[Pixel coordinate grounding data]

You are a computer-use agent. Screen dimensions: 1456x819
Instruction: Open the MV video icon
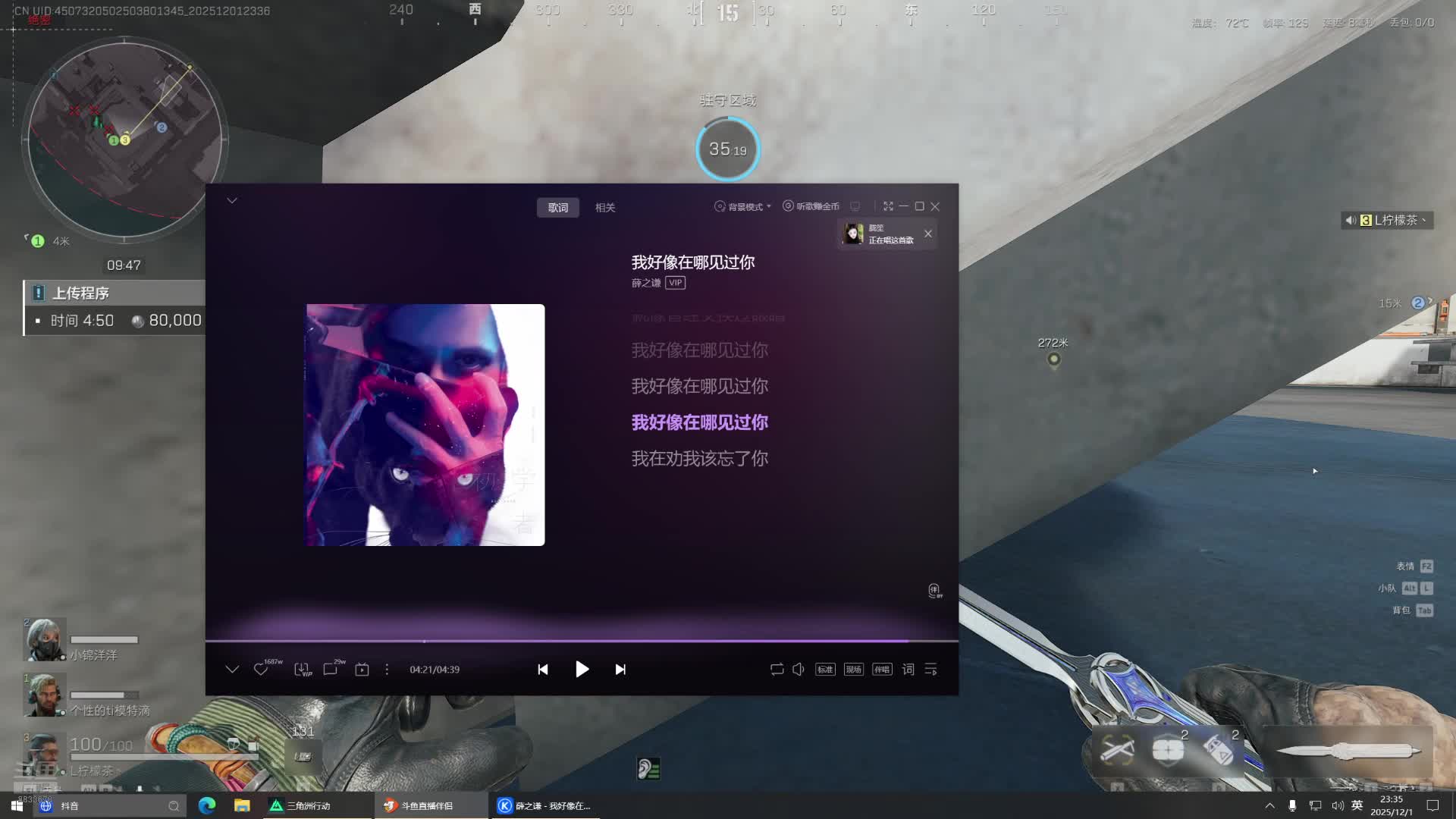click(x=362, y=670)
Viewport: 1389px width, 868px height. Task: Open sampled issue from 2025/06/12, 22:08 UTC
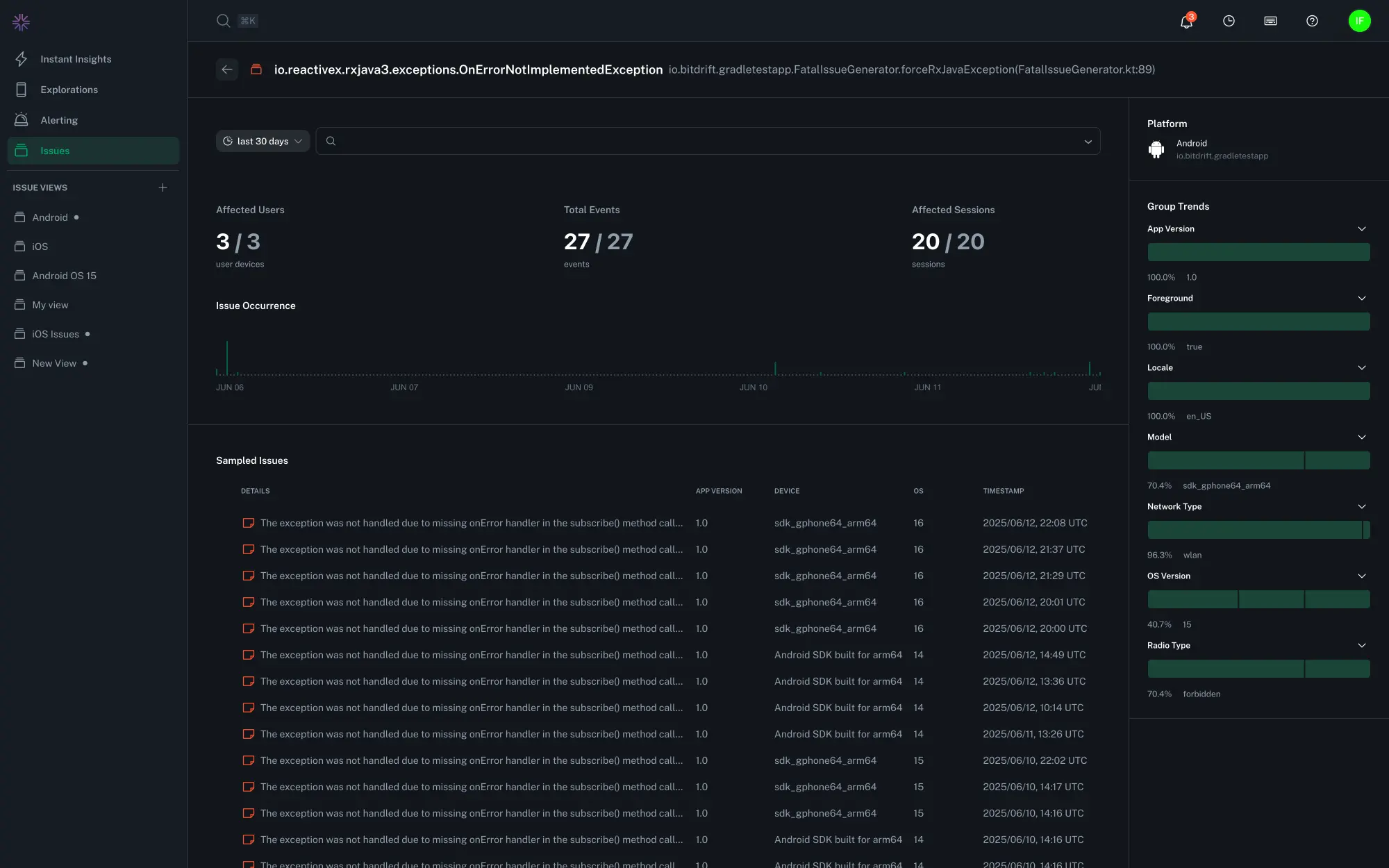[471, 523]
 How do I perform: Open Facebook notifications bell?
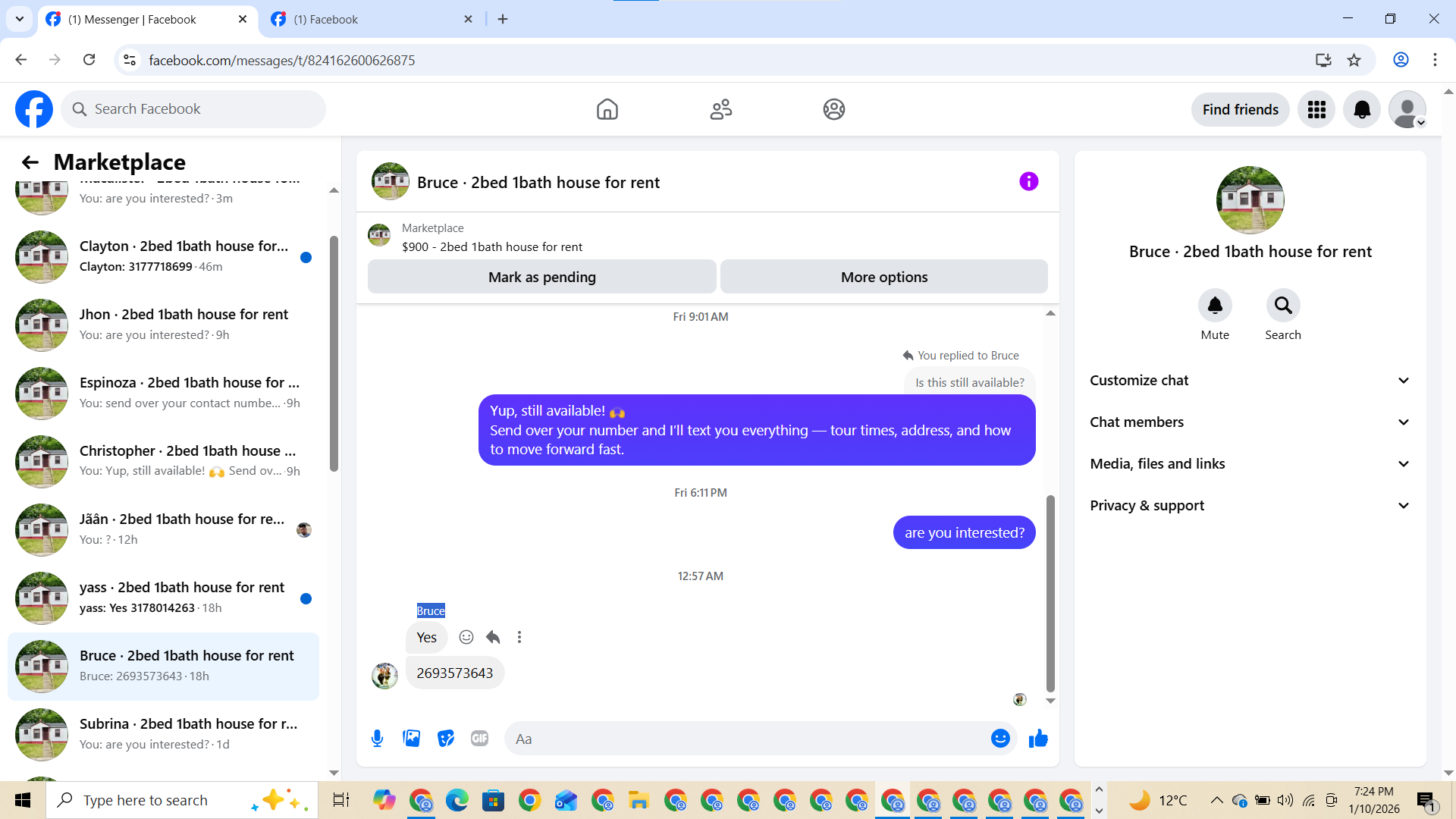(1362, 109)
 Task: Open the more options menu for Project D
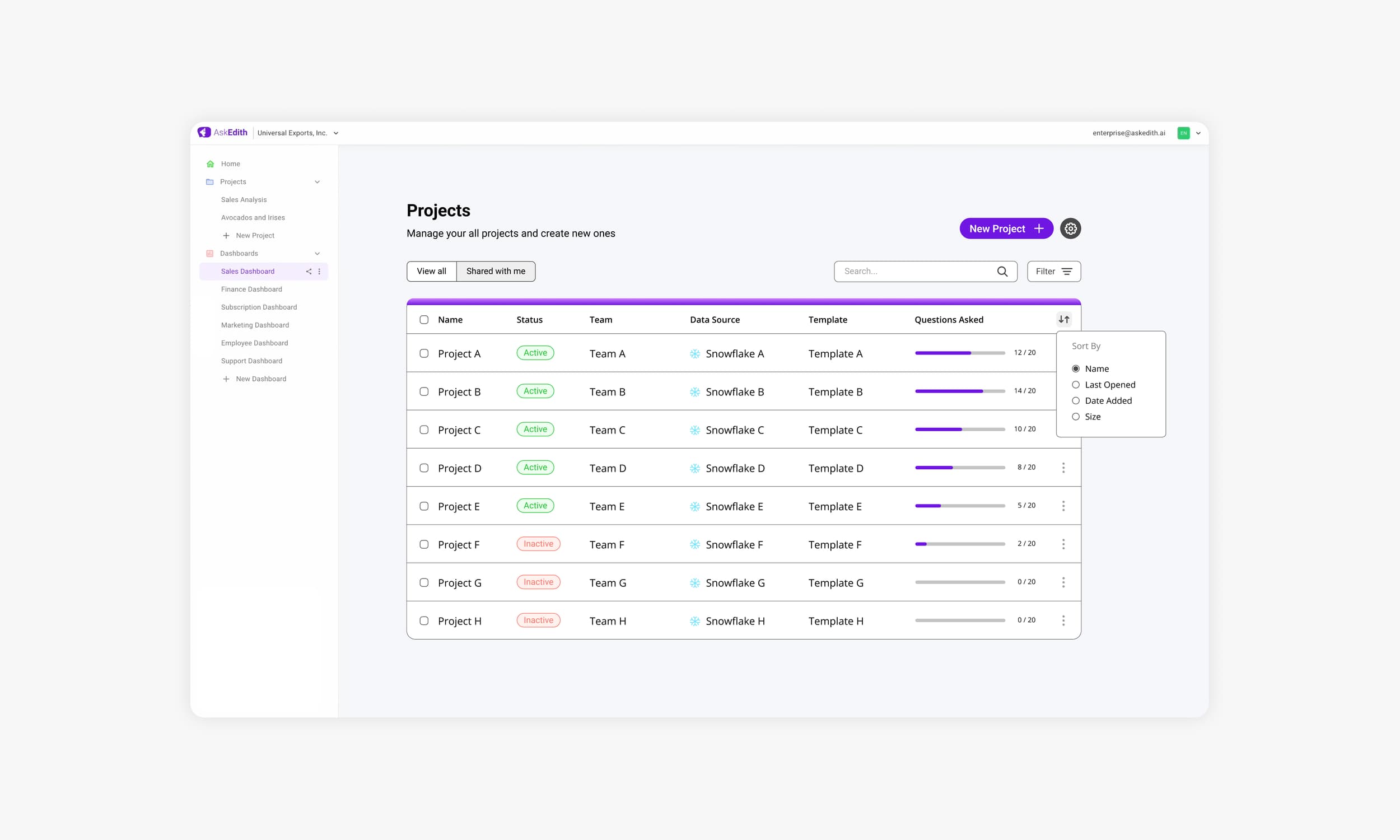tap(1063, 468)
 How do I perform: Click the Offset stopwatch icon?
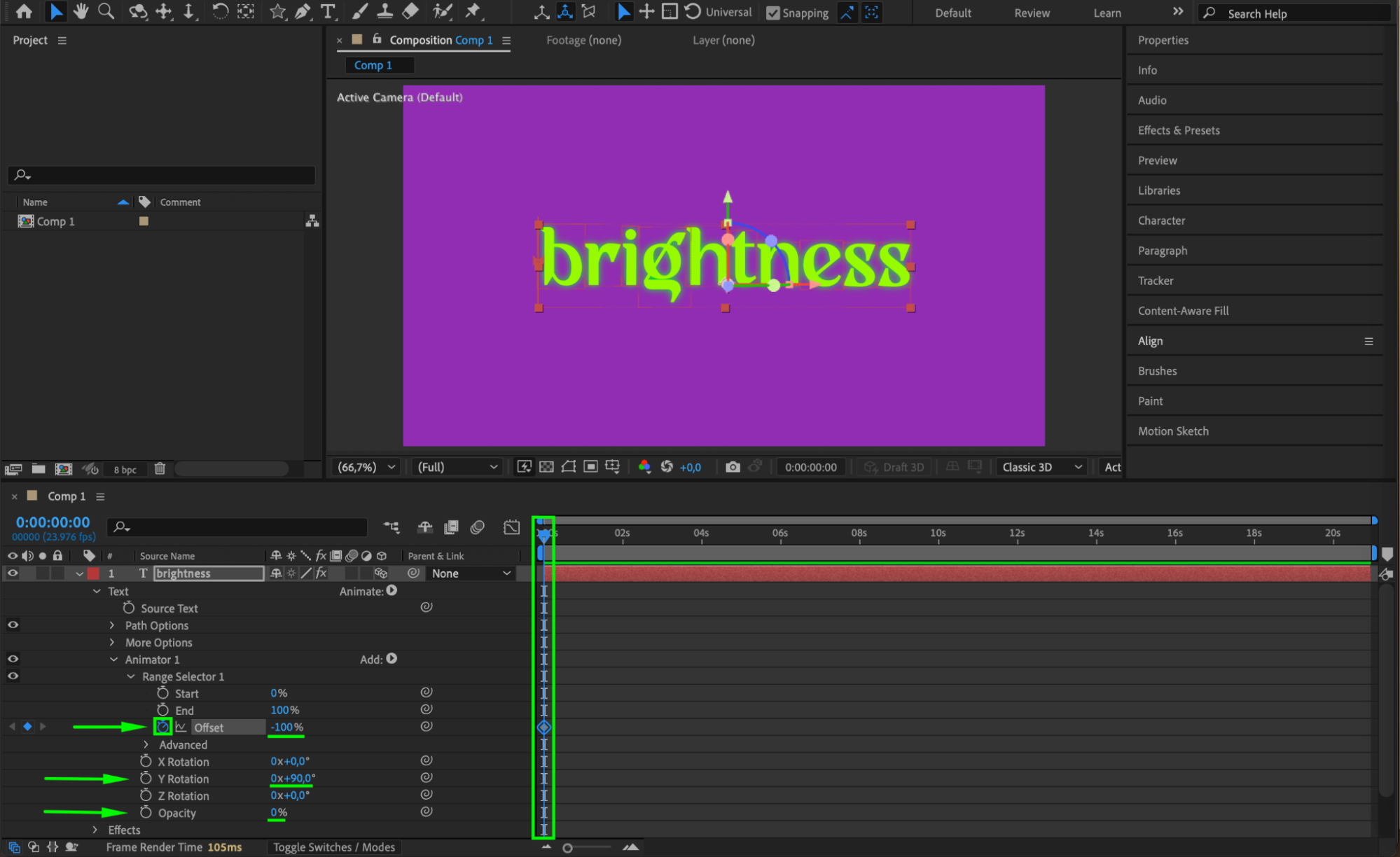click(x=162, y=727)
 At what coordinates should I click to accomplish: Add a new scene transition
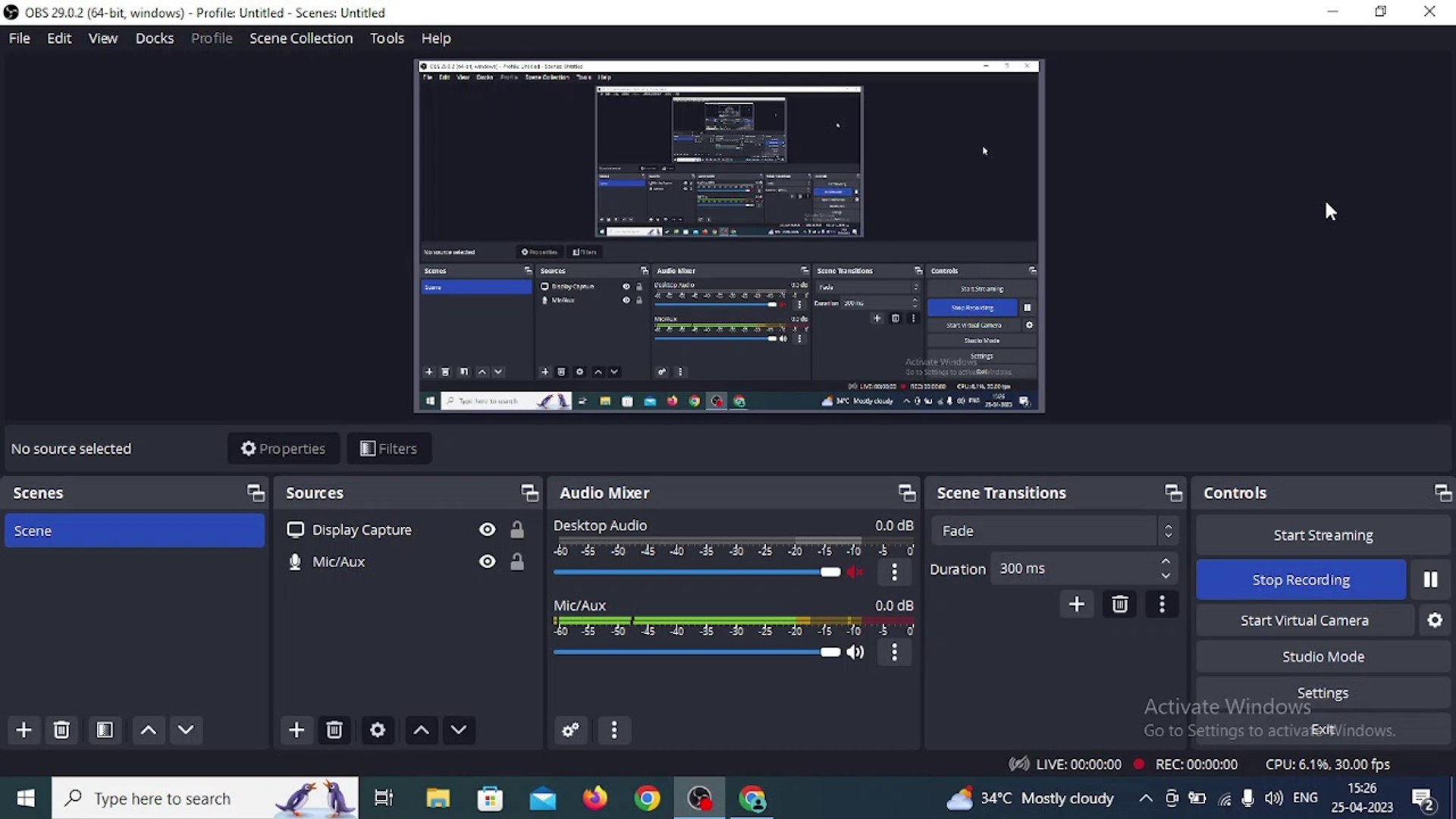(1076, 604)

* _Brief_
Output the entries above verbatim, leaving out images.

* _Result_
You are a computer-use agent. Screen dimensions: 1456x819
Instruction: Open the MV video icon
click(x=362, y=670)
Viewport: 1389px width, 868px height. Task: Open sampled issue from 2025/06/12, 22:08 UTC
[471, 523]
 How do I perform: Open Facebook notifications bell?
(1362, 109)
 Task: Open the more options menu for Project D
tap(1063, 468)
 How do I perform: Click the Offset stopwatch icon?
click(x=162, y=727)
 At what coordinates should I click to accomplish: Add a new scene transition
(1076, 604)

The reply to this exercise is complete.